Yes, if they didn’t think we were a good risk, rates would rise. But they haven’t. They’re at historic lows. Conservatives have been hyperventilating about the debt since Obama took office, and the only time the rates went up is when Republicans had their hissy fit playing chicken over raising the debt ceiling.
Walker, sorry I misread your comment above. Like I said the markets have been optimistically waiting. They have been reacting somewhat positively to the chance that something is going to be done (and on other positive signs in the economy). There is clear consensus in the business community that the debt must be dealt with soon and seriously. What Brian writes here is true. Something must be done. I don’t expect to see much over the next 4 years. We will have to see what happens. If the ratings agencies continue to lower our ratings we will be viewed as a risk and the bottom could fall out of the tub. That is why investors continue to sit on cash and some are moving large amounts of assets into cash or cash equivalents.
Mervel, yes, I think that the markets want to see movement in the next year. Once you get to the point where folks have gotten back much of their recession losses they will get very bearish if the economy is still sour. Add to that money printed by the fed getting into circulation and interest rates will start to rise. Then bonds will become attractive and that will furthur drain money out of the equity markets. Large investment firms are already starting to make these adjustments. Even Warren Buffet is already making the switch to cash.
You are correct Walker.
But the other point I was making even at these very low rates, just making our debt payments every year is the 6th largest component of our federal spending. Our interest payments on our debt every year are TWICE as large as all of the money that the federal government spends on all of our highways, all of our bridges all of our airports, ALL infrastructure each year.
So if we look around at our crumbling society and infrastructure it is hard to say that the debt has had no impact.

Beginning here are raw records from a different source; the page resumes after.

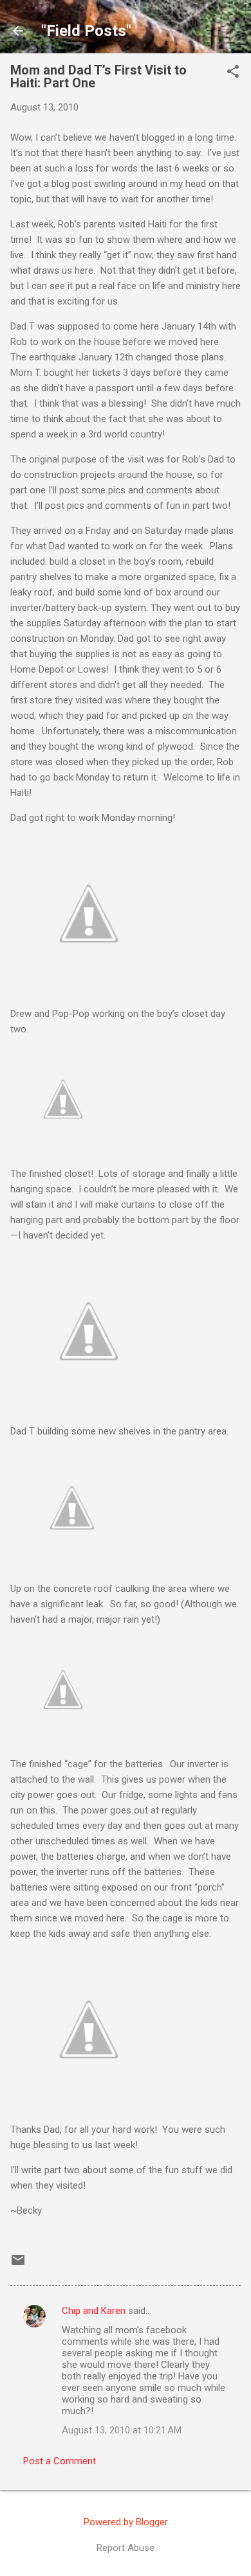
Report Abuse (125, 2548)
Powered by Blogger (126, 2522)
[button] (233, 73)
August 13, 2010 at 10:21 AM (121, 2430)
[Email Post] (18, 2264)
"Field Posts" (86, 31)
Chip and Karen (94, 2310)
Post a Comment (59, 2461)
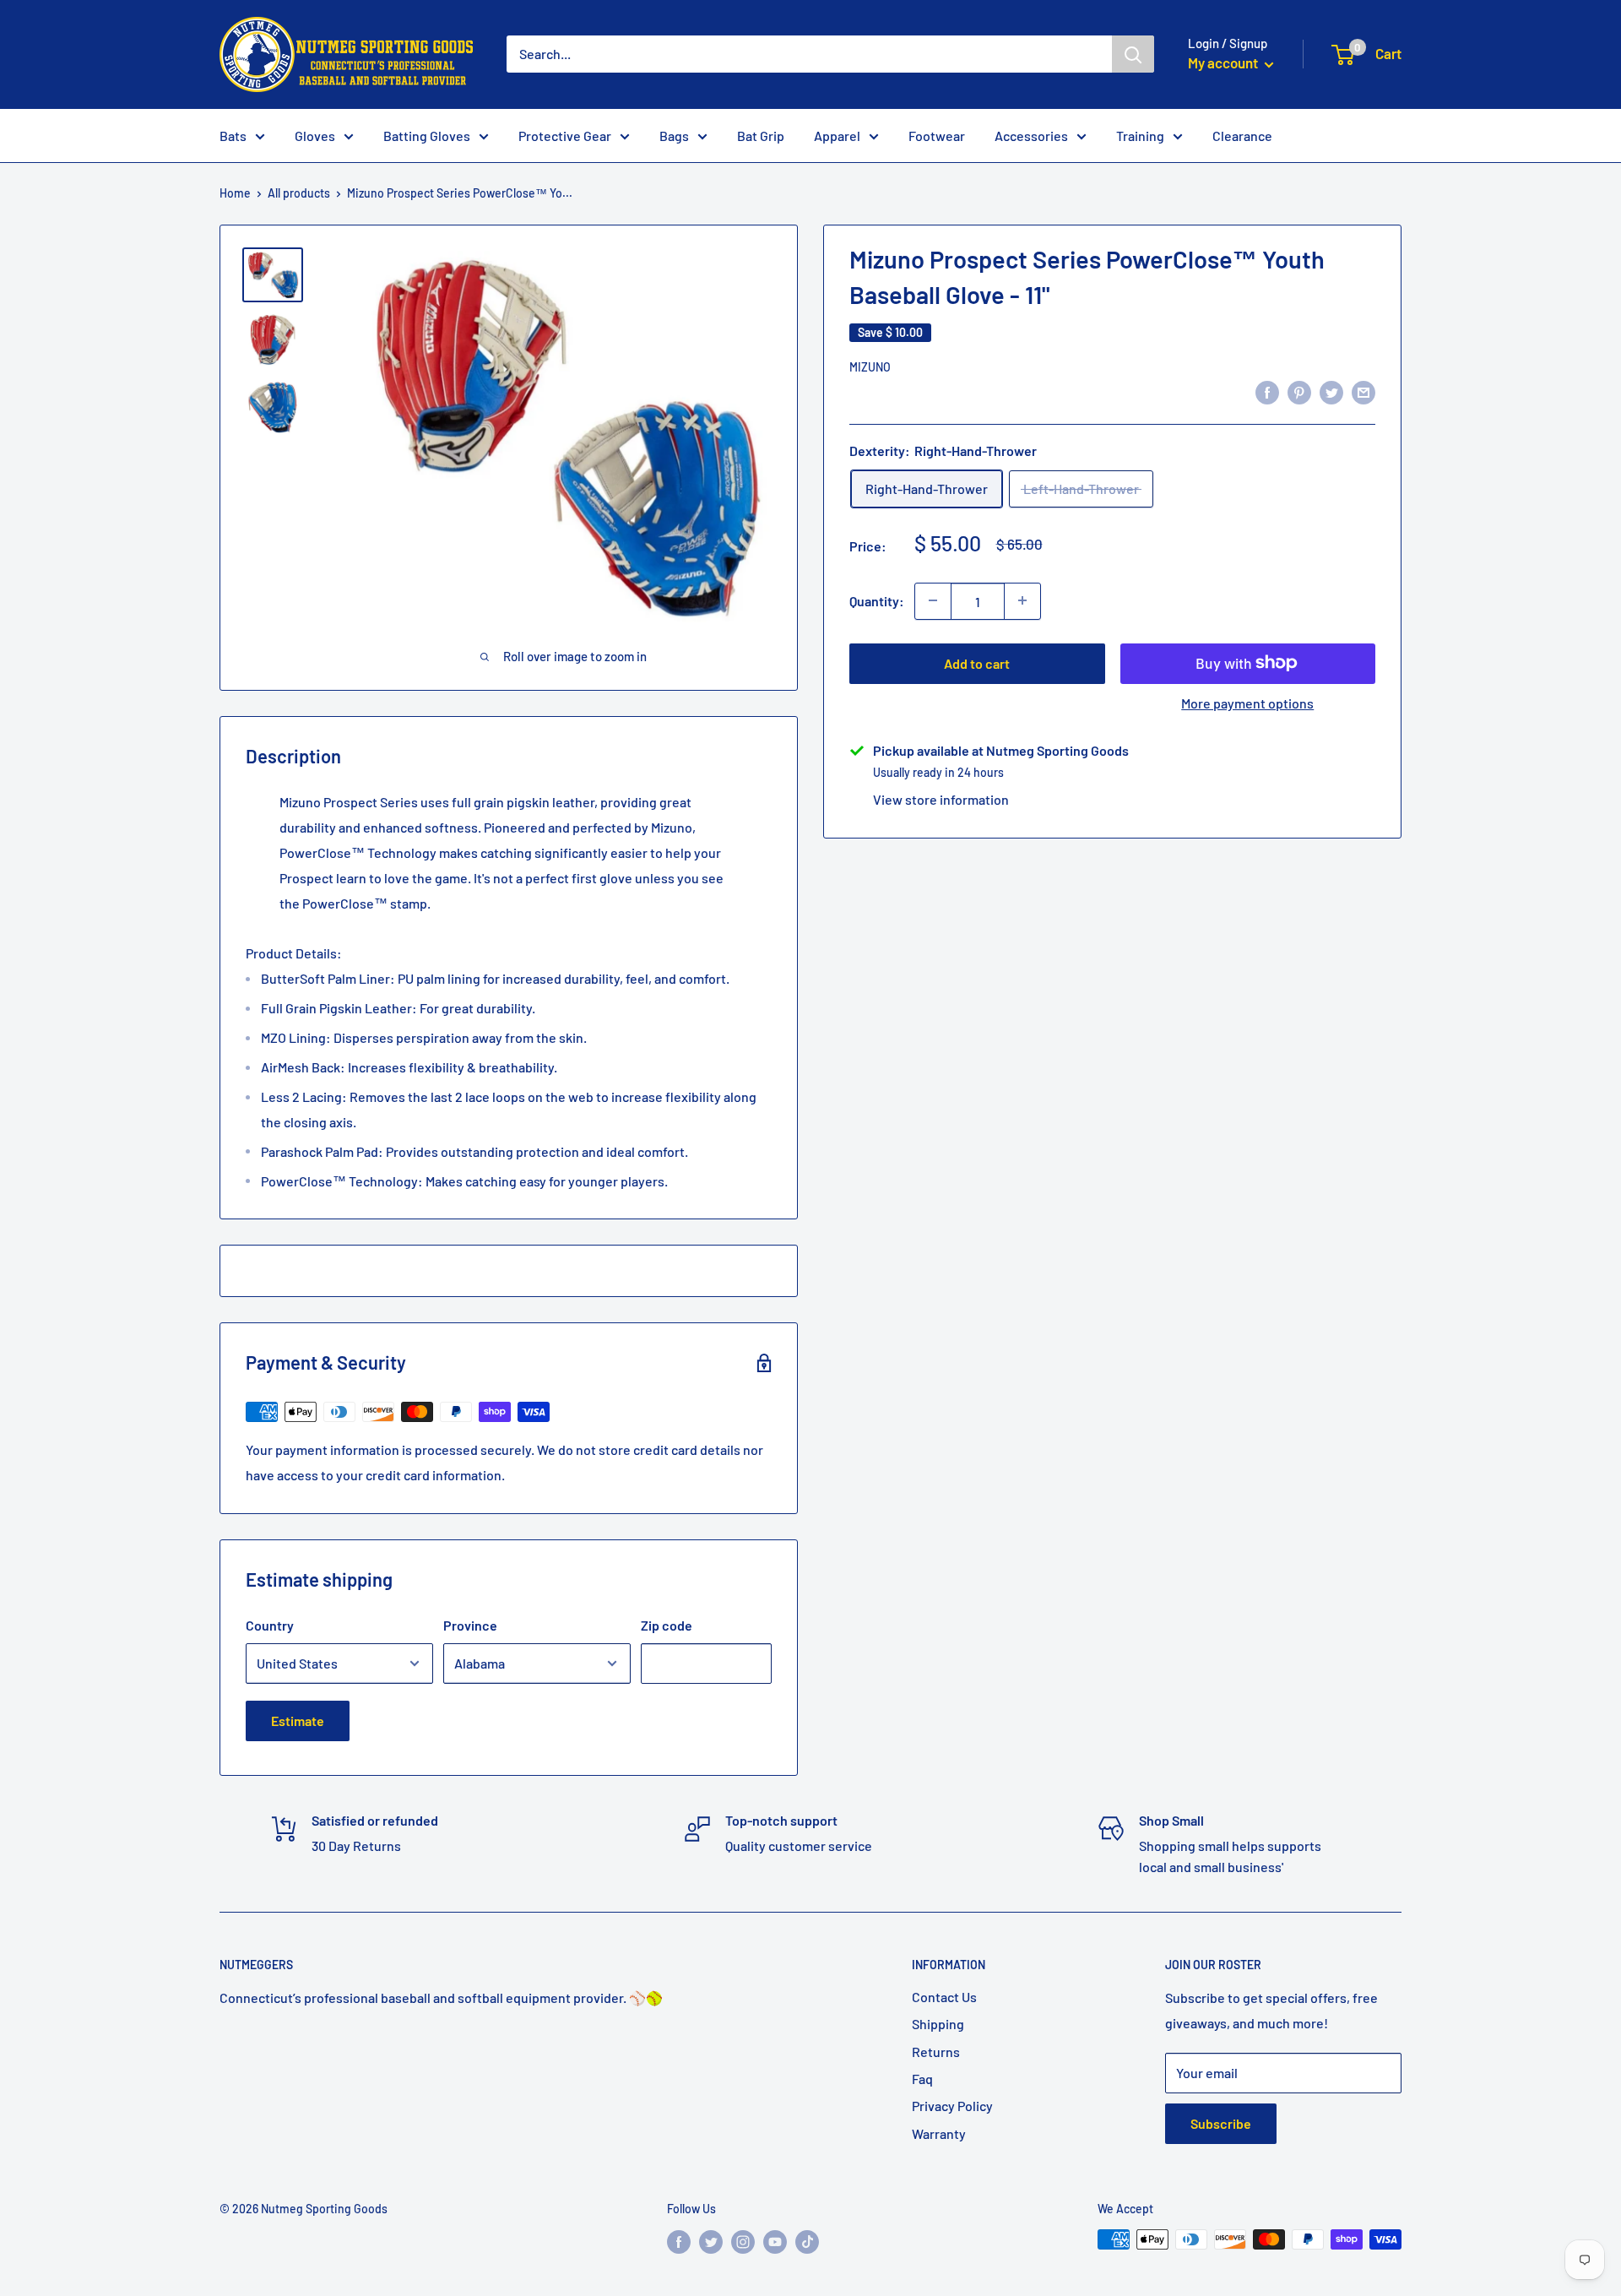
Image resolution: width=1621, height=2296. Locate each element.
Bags (674, 136)
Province (470, 1625)
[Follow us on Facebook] (679, 2241)
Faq (922, 2079)
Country (270, 1625)
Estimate (297, 1721)
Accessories (1031, 136)
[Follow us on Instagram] (743, 2241)
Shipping (938, 2024)
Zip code (666, 1625)
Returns (936, 2052)
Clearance (1242, 136)
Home (235, 193)
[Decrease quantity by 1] (933, 600)
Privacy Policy (952, 2106)
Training (1140, 136)
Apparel (837, 136)
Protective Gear (564, 136)
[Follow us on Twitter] (711, 2241)
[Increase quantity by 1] (1022, 600)
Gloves (315, 136)
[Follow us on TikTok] (807, 2241)
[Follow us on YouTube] (775, 2241)
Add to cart (977, 662)
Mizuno (870, 367)
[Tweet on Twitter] (1331, 391)
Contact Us (944, 1997)
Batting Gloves (426, 136)
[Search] (1133, 54)
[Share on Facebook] (1267, 391)
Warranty (939, 2133)
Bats (233, 136)
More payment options (1247, 702)
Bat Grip (760, 136)
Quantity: (876, 601)
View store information (941, 798)
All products (299, 193)
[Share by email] (1363, 391)
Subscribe (1220, 2123)
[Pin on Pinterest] (1299, 391)
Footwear (936, 136)
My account (1224, 62)
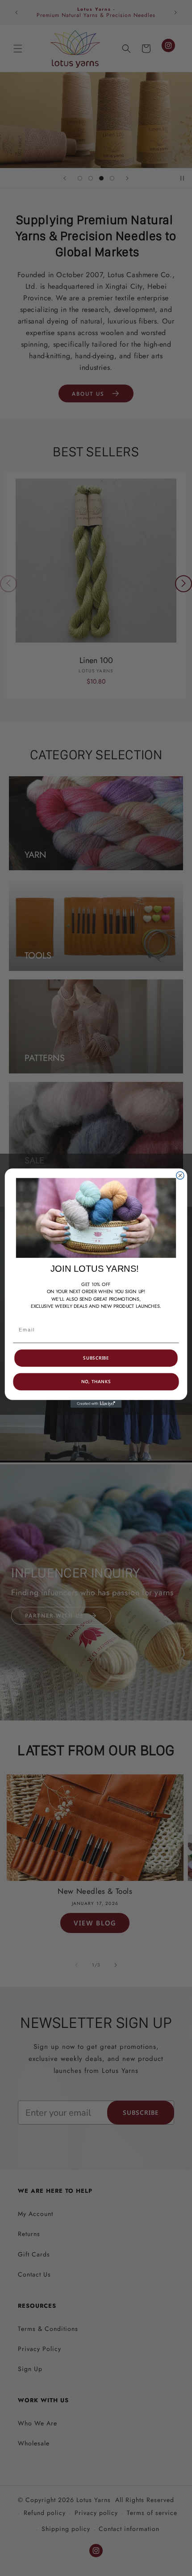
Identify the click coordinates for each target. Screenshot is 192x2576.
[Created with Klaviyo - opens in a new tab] (96, 1404)
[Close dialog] (180, 1175)
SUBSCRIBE (96, 1358)
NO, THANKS (96, 1382)
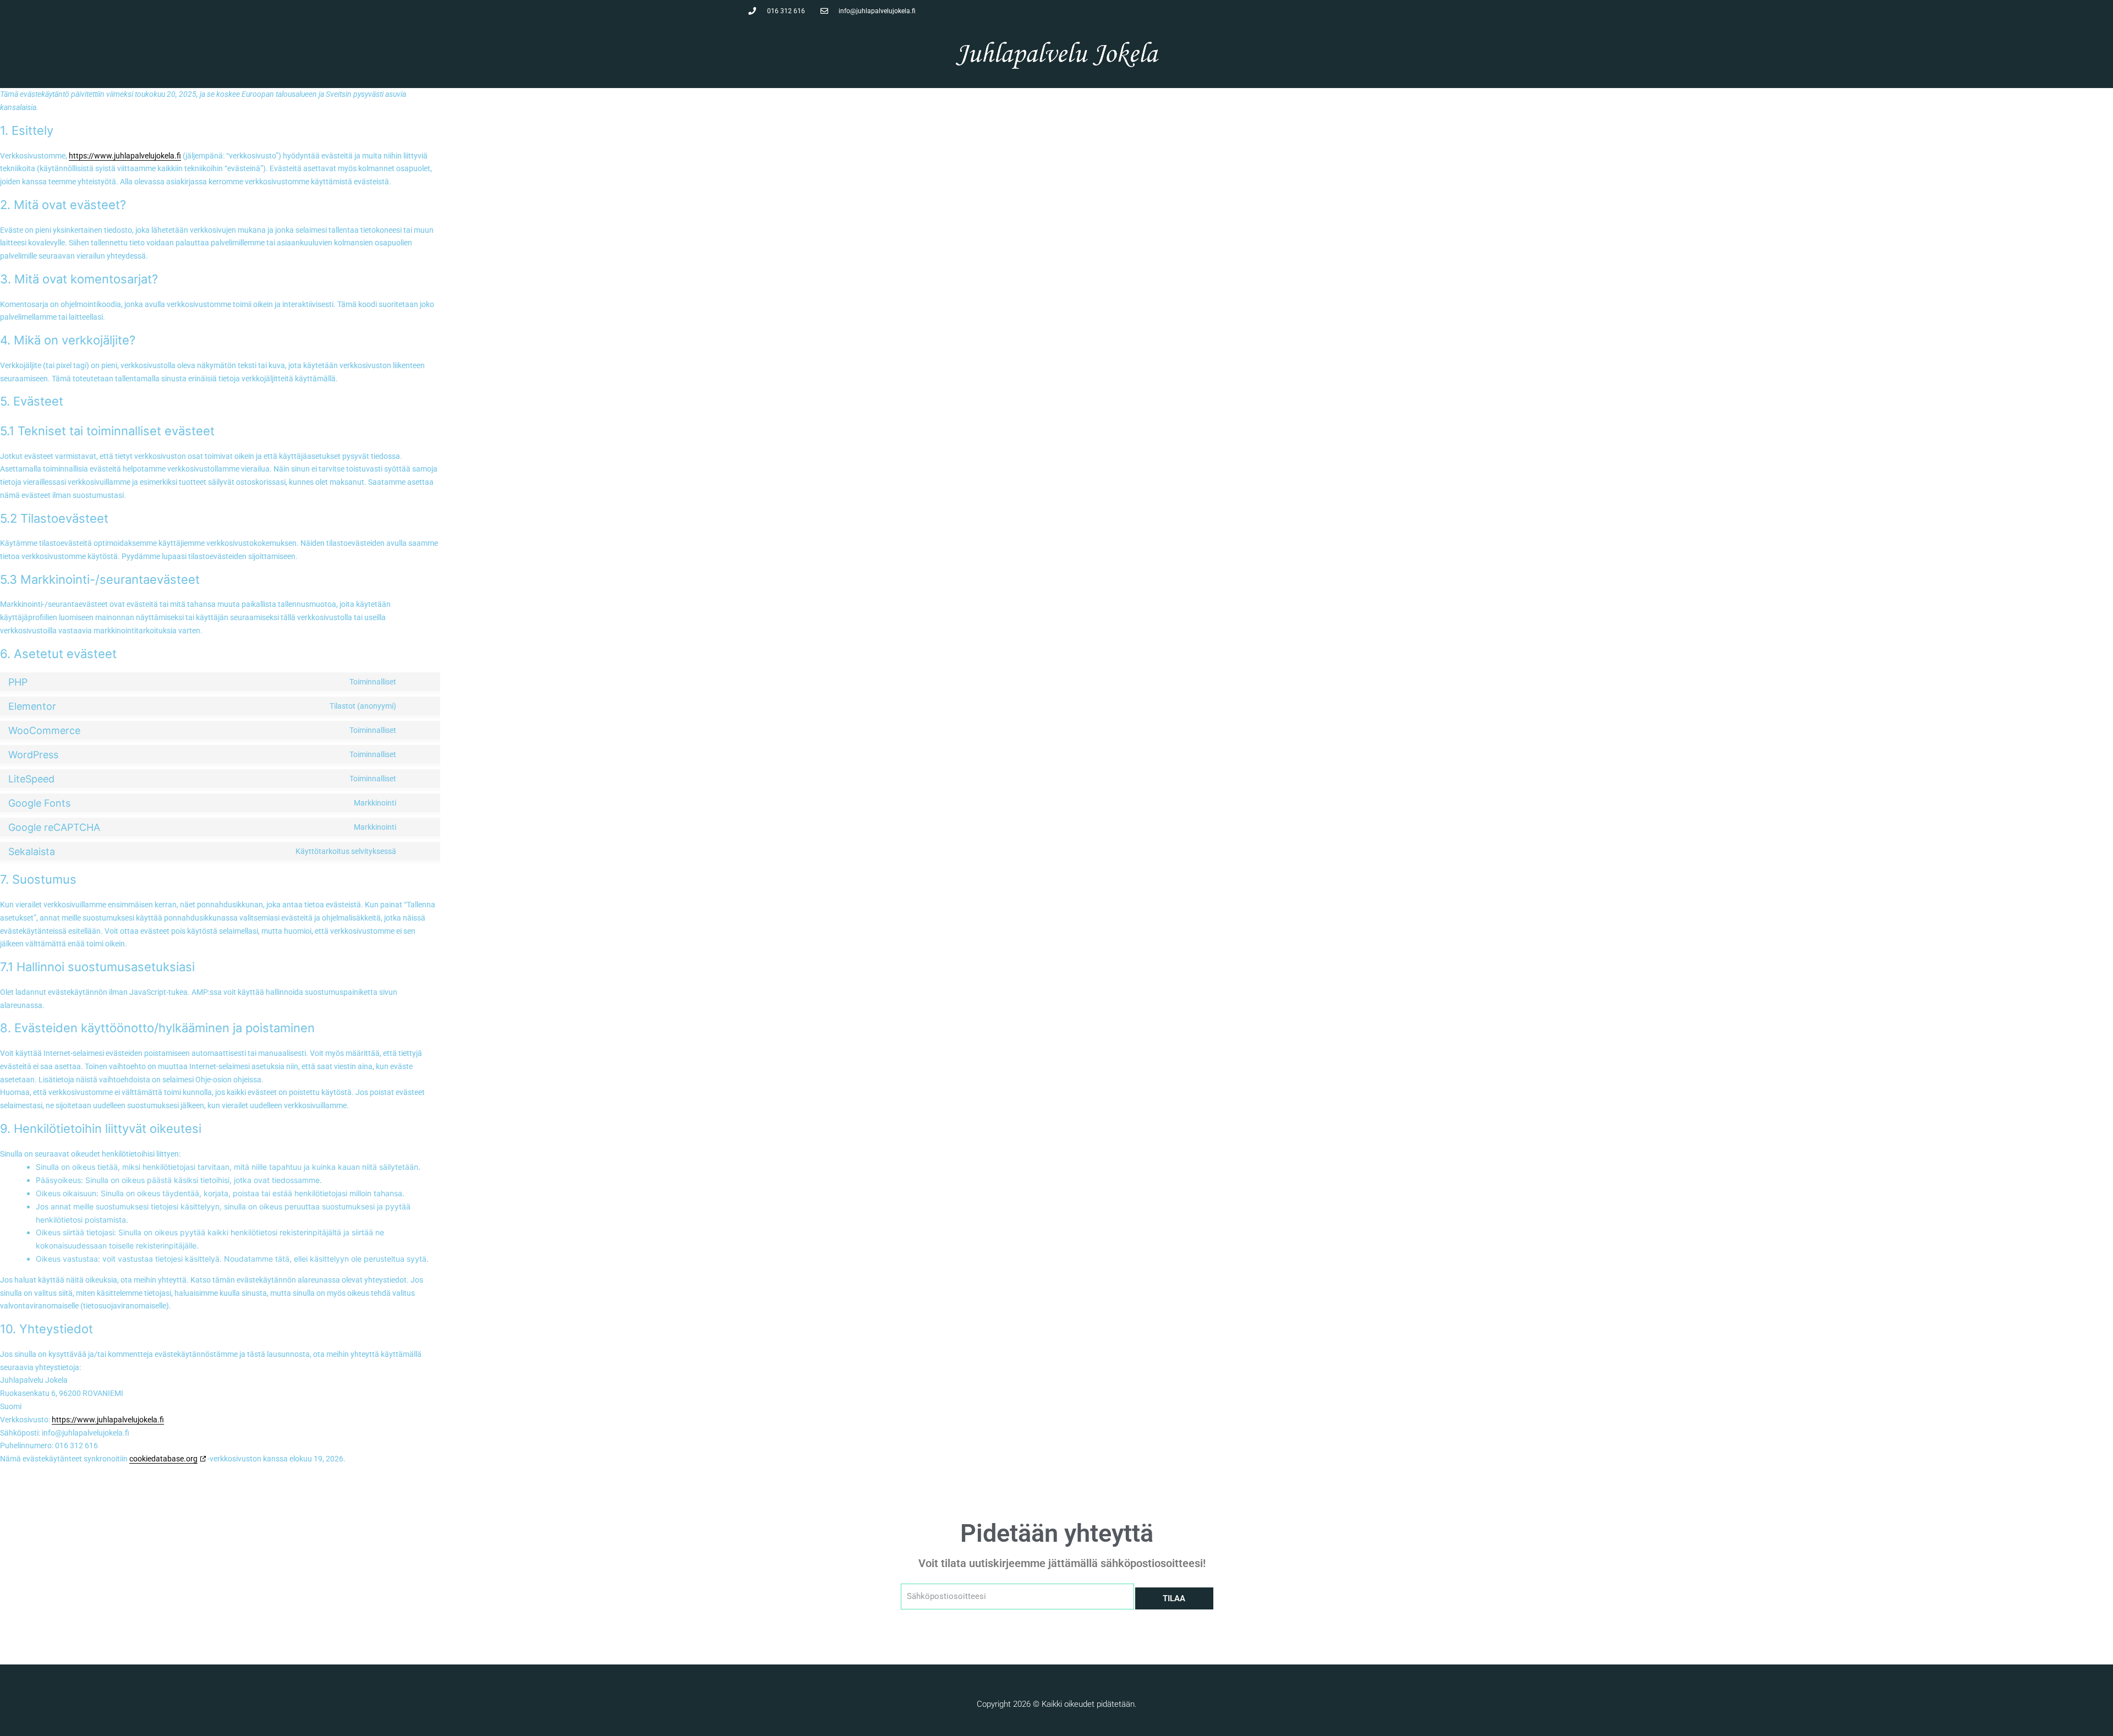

The markets don’t care if the US is crap or not, as long as we make our debt payments and we will do that and that is why we get the low rates. But this debt is crowding out our ability to do other things with our money.
And yet 8 years after the collapse not one big banker, not one big bank; among a group of men and banks who perpetrated one of the nations biggest frauds, that made Madhoff look like an boy scout; that caused this massive recession has been prosecuted. Many are still in charge when they should be in jail, there is a reason that Wall Street supported Obama, it was a get out of jail for free card.